Oswald, Katharina Anna Christine; Bigdon, Sebastian; Gantenbein, Benjamin; Croft, Andreas Shaun; Guerrero, Julien Paul; Albers, Christoph (2021). Enhancement of spinal fusion through BMP2 and L51P in an in vivo rat model (Unpublished). In: 29th annual meeting of the European Orthopaedic Research Society. Rome. 14-18 September.

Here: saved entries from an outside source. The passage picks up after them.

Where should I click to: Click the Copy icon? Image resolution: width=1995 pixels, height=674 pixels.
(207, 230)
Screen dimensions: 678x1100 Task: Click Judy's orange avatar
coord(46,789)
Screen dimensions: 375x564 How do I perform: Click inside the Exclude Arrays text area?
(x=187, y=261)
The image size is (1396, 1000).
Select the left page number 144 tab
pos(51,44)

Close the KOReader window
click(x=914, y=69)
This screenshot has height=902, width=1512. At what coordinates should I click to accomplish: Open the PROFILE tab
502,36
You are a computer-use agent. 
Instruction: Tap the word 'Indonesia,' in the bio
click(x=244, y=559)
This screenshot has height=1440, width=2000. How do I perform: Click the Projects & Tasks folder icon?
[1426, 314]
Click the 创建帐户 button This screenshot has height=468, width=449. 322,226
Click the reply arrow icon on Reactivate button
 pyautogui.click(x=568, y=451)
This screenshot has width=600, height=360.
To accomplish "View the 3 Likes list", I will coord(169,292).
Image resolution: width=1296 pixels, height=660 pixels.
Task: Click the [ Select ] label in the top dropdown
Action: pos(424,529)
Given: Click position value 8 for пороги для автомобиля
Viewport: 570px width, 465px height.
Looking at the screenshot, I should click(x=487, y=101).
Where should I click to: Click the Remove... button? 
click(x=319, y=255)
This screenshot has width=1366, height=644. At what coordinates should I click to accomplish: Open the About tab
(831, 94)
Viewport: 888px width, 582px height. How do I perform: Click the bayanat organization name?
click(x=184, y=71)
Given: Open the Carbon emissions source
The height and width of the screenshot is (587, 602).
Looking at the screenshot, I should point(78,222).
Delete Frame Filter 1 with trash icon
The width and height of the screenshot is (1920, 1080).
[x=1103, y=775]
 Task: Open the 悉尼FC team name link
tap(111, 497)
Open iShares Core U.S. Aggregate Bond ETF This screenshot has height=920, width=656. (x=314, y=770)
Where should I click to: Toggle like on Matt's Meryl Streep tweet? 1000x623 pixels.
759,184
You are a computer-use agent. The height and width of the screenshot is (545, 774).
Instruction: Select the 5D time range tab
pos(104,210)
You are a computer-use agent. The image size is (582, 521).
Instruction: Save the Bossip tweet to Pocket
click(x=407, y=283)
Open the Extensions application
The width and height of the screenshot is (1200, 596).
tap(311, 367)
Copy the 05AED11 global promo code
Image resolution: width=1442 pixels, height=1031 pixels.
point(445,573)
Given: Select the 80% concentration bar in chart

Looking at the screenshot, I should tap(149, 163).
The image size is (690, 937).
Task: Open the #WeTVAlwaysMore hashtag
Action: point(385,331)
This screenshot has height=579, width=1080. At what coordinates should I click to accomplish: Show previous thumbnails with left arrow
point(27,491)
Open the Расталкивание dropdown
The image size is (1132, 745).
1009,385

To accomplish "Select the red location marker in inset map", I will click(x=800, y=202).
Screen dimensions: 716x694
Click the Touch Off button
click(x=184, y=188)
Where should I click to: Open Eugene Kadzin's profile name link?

Introduction and Objective. Non-union or pseudoarthrosis remain a major unresolved complication after spinal fusion surgery, resulting in unsatisfying patient outcome and high socio-economic costs. Therefore, several biomaterials and osteobiologics have been used to improve spinal fusion, including bone morphogenetic proteins (BMP), such as BMP2. However, the necessary high dose application often lead to significant adverse effects. Furthermore, pseudoarthrosis has been reported to occur in up to 27% of all cases despite BMP2 application. The engineered BMP2 analog L51P could be a possible solution for reducing BMP doses and efficacy in clinics or could even become a possible replacement of BMP2. This pilot study aimed to demonstrate the effect of BMP2 and L51P in the enhancement of spinal fusion in rat spinal fusion model and to establish a spinal fusion rat model.
Materials and Methods. Twenty-six WISTAR rats (61.5% male, 419.04 ± 54.84 g) underwent a two-step spinal fusion surgery under full anesthesia. Firstly, a specialized designed external ring fixator (PEEK) was applied and secured with four Kirschner wires in the proximal part of the rat’s tail (cauda 4-5). Secondly, a discectomy and replacement with a β-TCP (tri-calcium-phosphate) carrier, coated with the bone morphogenetic proteins BMP2 and L51P, was conducted. Rats were assigned double-blinded into four groups according to the coating of the carrier, which was β-tri calcium phosphate (β-TCP) for all rats: (A: β-TCP with phosphate-buffered-saline (control); B: β-TCP + 1µg BMP2; C: β-TCP + 10µg BMP2; D: β-TCP + 10µg L51P). Read-outs were conducted at three and six weeks postoperatively with digital x-rays, and at 12 weeks after euthanasia with additional µCT and histology.
Results. 18 rats (A: n=5, B: n=4, C: n=4, D: n=5) had complete follow-up read-outs. Eight rats were lost in the postoperative course due to complications, such as wound dehiscence, tail necrosis or wound infection. All rats in Group C showed complete fusion in µCT data at 12 weeks postoperatively with bridging callus formation, bone in-growth and >50% carrier resorption. Rats of Group B and D exhibited signs of partial fusion, with one-sided docking of bridging callus, bone on-growth and <50% carrier resorption. Within the control Group A, no fusion nor new bone formation nor carrier resorption has occurred after 12 weeks. Bridwell-criteria analysis of conventional x-rays showed significant differences between intervention and the control group (p<0.05) at 12 weeks postoperatively.
Conclusions. In this pilot study, a spinal fusion rat model could be successfully established. With high doses of BMP2, a complete fusion was achieved in all cases. Low doses of BMP-2 and high doses of L51P resulted in partial fusion. Without growth factor stimulation, no fusion signs could be seen radiographically. Whether and to what extent a combination of low dose BMP2 and L51P can further enhance spinal fusion is subject of further investigations.

Item Type:

Conference or Workshop Item (Poster)


04 Faculty of Medicine > Department of Orthopaedic, Plastic and Hand Surgery (DOPH) > Clinic of Orthopaedic Surgery

UniBE Contributor:

Oswald, Katharina Anna Christine, Bigdon, Sebastian, Gantenbein, Benjamin, Croft, Andreas Shaun, Guerrero, Julien Paul, Albers, Christoph E.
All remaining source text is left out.